La perífrasis, además de desdén para la palabra baja o demasiado común, es un velo que deja entrever, adivinar la cosa, por medio de un elegante ejercicio del ingenio. Si ha dado un mediocre poeta como Voiture, si en los demás- versificadores se depaupera en el “concepto”, en la “pointe”, que destacan más en la rigidez lógica de la lengua francesa, confiere en cambio exquisito sabor a la poesía de La Fontaine; así también, el decoro expresivo, absoluto y discreto, realza la poesía y la psicología de Racine. Tras haber cooperado a la formación de la lengua y del espíritu clásico, frenando las energías diversas de la “romántica” edad de Luis XIII y prestando a la naciente de Luis XIV una aura de sutil fineza, quedó el Preciosismo como un amaneramiento elegante e insípido, que se recarga de poses austeras con las damas “savantes”, curiosas de ciencia o de filosofía.
Había sido el signo de una edad joven que rápidamente busca su molde y se eleva a una forma íntima y formal superior no sin evitar los excesos — mientras en Italia el Seiscientismo podía parecer cansancio de una época excesivamente llena —; al afianzarse el Clasicismo, después de 1660, parecen extintas su razón y su función. Pueden venir ahora las gruesas sátiras de Molière y de Boileau, hay ya quien sonríe de aquella degeneración preciosa que es la novela heroico-galante de Mademoiselle de Scudéry; con todo no se desvanece el recuerdo y el encanto de una exquisita elegancia de sentimientos y de formas; un sentido muy francés, levemente cerebral, que casi no se distingue en el siglo XVIII, difuso y afinado en la gracia ligera de los trajes y de la pintura. Más agudo, reaparece entonces en la psicología quintaesenciada del teatro de Marivaux, que anuncia a Musset; volverá todavía en Giraudoux.

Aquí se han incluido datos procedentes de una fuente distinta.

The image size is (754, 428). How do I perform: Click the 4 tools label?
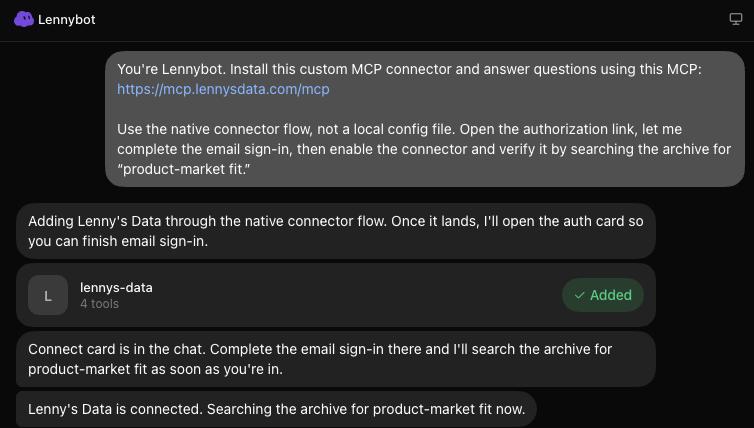99,304
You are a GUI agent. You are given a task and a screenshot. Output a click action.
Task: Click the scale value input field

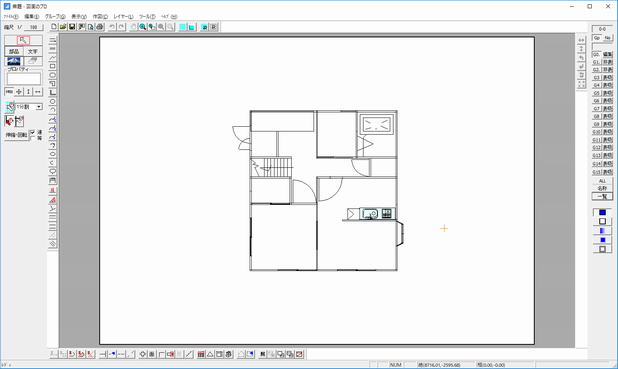click(x=34, y=27)
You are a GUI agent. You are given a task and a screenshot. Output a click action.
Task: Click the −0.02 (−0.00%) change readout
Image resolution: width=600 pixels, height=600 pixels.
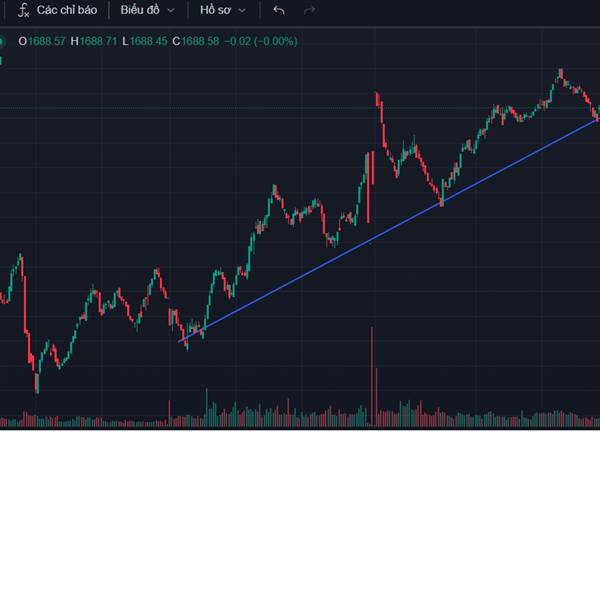click(261, 41)
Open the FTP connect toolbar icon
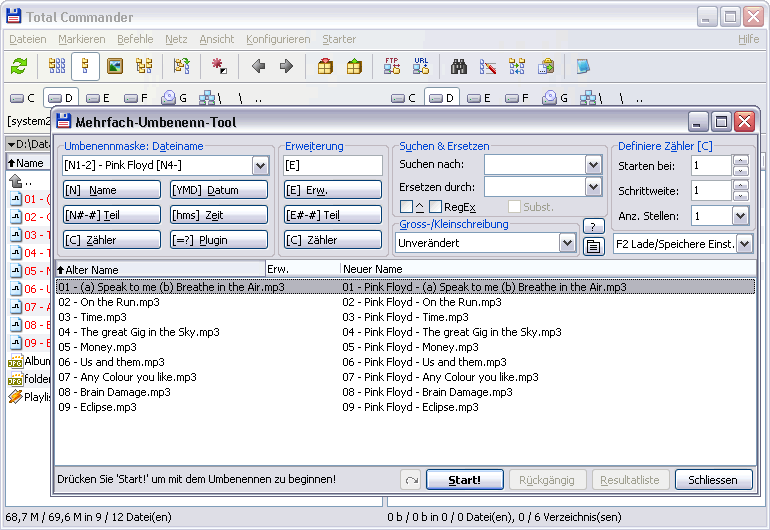 (x=392, y=66)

Un reflejo que se advierte a veces en Hugo, el Hugo más ligero y más genuinamente poeta, a menudo en Banville, en Gautier (Esmaltes y camafeos, v.), en las Fiestas galantes (v.) de Verlaine y todavía sublimado en Mallarmé. El epigramatismo de Renard se hace poético precisamente cuando se agudiza y se pule hasta la gracia preciosista. Así la inteligencia francesa lúcida, exacta, parece a veces compensar todo lo que tiene de lógico con esta flor suya artificiosa e iridiscente. Fenómeno enteramente nacional, más que promovido, favorecido por las influencias italianas y españolas, a las que debe todo lo que tiene de más recio y vistoso en su primera aparición, pierde su mejor carácter cuando es ensayado e imitado fuera de Francia, desviándose en las argucias trasnochadas, en pastorerías que en vano se inspiran en la melancólica gracia de Watteau.